_PROMPT_
Recast all of the records below as a Markdown table with the columns Number and Text, putting each line in its own numbered row and leaving out blank lines.

_RECORDS FOR THIS EXERCISE_

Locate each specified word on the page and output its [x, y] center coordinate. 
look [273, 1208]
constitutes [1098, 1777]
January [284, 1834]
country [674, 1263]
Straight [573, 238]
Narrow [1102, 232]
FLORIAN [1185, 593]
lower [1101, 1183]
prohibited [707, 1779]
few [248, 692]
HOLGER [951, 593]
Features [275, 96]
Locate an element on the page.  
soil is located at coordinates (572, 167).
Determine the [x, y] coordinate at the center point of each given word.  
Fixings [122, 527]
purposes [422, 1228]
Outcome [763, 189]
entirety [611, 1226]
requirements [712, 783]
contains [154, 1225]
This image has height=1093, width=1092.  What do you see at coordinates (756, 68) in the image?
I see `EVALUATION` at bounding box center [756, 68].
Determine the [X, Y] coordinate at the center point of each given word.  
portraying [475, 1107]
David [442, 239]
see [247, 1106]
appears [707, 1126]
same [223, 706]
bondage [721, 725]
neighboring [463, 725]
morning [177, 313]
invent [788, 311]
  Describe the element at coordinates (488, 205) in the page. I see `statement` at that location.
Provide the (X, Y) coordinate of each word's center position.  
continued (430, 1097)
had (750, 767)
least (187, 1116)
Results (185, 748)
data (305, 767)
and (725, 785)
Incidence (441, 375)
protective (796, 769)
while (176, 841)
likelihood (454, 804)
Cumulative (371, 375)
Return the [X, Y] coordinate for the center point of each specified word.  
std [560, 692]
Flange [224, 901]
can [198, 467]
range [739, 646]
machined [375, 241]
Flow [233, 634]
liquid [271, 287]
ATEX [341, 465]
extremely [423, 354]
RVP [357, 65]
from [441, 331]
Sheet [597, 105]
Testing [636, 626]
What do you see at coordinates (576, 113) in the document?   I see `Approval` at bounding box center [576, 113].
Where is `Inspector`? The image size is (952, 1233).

_ANSWER TO THE TASK_
| Number | Text |
|---|---|
| 1 | Locate each specified word on the page and output its [x, y] center coordinate.  |
| 2 | look [273, 1208] |
| 3 | constitutes [1098, 1777] |
| 4 | January [284, 1834] |
| 5 | country [674, 1263] |
| 6 | Straight [573, 238] |
| 7 | Narrow [1102, 232] |
| 8 | FLORIAN [1185, 593] |
| 9 | lower [1101, 1183] |
| 10 | prohibited [707, 1779] |
| 11 | few [248, 692] |
| 12 | HOLGER [951, 593] |
| 13 | Features [275, 96] |
| 14 | Locate an element on the page.   |
| 15 | soil is located at coordinates (572, 167). |
| 16 | Determine the [x, y] coordinate at the center point of each given word.   |
| 17 | Fixings [122, 527] |
| 18 | purposes [422, 1228] |
| 19 | Outcome [763, 189] |
| 20 | entirety [611, 1226] |
| 21 | requirements [712, 783] |
| 22 | contains [154, 1225] |
| 23 | This image has height=1093, width=1092.  What do you see at coordinates (756, 68) in the image? |
| 24 | I see `EVALUATION` at bounding box center [756, 68]. |
| 25 | Determine the [X, Y] coordinate at the center point of each given word.   |
| 26 | portraying [475, 1107] |
| 27 | David [442, 239] |
| 28 | see [247, 1106] |
| 29 | appears [707, 1126] |
| 30 | same [223, 706] |
| 31 | bondage [721, 725] |
| 32 | neighboring [463, 725] |
| 33 | morning [177, 313] |
| 34 | invent [788, 311] |
| 35 |   Describe the element at coordinates (488, 205) in the page. I see `statement` at that location. |
| 36 | Provide the (X, Y) coordinate of each word's center position.   |
| 37 | continued (430, 1097) |
| 38 | had (750, 767) |
| 39 | least (187, 1116) |
| 40 | Results (185, 748) |
| 41 | data (305, 767) |
| 42 | and (725, 785) |
| 43 | Incidence (441, 375) |
| 44 | protective (796, 769) |
| 45 | while (176, 841) |
| 46 | likelihood (454, 804) |
| 47 | Cumulative (371, 375) |
| 48 | Return the [X, Y] coordinate for the center point of each specified word.   |
| 49 | std [560, 692] |
| 50 | Flange [224, 901] |
| 51 | can [198, 467] |
| 52 | range [739, 646] |
| 53 | machined [375, 241] |
| 54 | Flow [233, 634] |
| 55 | liquid [271, 287] |
| 56 | ATEX [341, 465] |
| 57 | extremely [423, 354] |
| 58 | RVP [357, 65] |
| 59 | from [441, 331] |
| 60 | Sheet [597, 105] |
| 61 | Testing [636, 626] |
| 62 | What do you see at coordinates (576, 113) in the document?   I see `Approval` at bounding box center [576, 113]. |
| 63 | Where is `Inspector`? The image size is (952, 1233). |